The SAP HANA Studio – First Steps
The moment has arrived to take our first look into SAP HANA Studio – the tool that help us create high performing data models for SAP HANA. This tool is a tweaked version of Eclipse which some of you might know for being widely used for Java development.
Finding SAP HANA Studio – Where is it?
Let’s get right into it. You can find HANA Studio in Start Menu -> All Programs -> SAP HANA -> SAP HANA Studio as shown below.
Once you click on it, there should be a pop-up window asking for a workspace location.
A workspace is nothing but a folder where all your offline work and configurations get saved. Enter a folder path and press Ok.
Navigating around SAP HANA Studio
You would reach a screen like the below. It might be slightly different based on the service pack you have downloaded or if someone else modified the layout but don’t worry it doesn’t matter.
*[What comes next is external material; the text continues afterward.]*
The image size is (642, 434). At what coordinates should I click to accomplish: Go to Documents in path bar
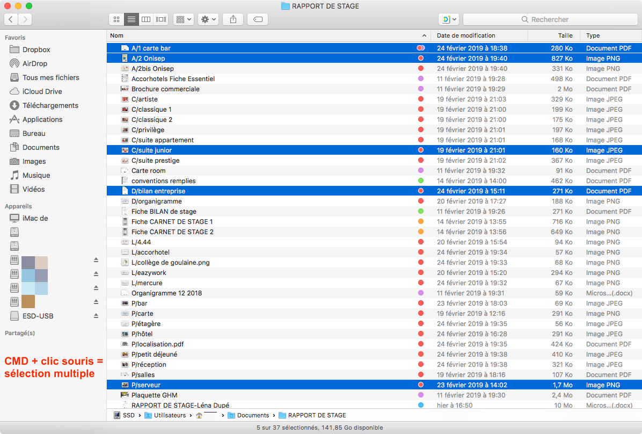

Now, the first thing to understand about this tool is that different type of major tasks are performed in different areas or “Perspectives” as they are rightly called. Each perspective has a different purpose. For example, “SAP HANA Administration Console perspective” is used by administrators for administration and monitoring of the HANA Database. Similarly, “SAP HANA Development Perspective” is used for HANA model developments and other HANA related developments. There are many more perspectives but we would look at them as and when we need them.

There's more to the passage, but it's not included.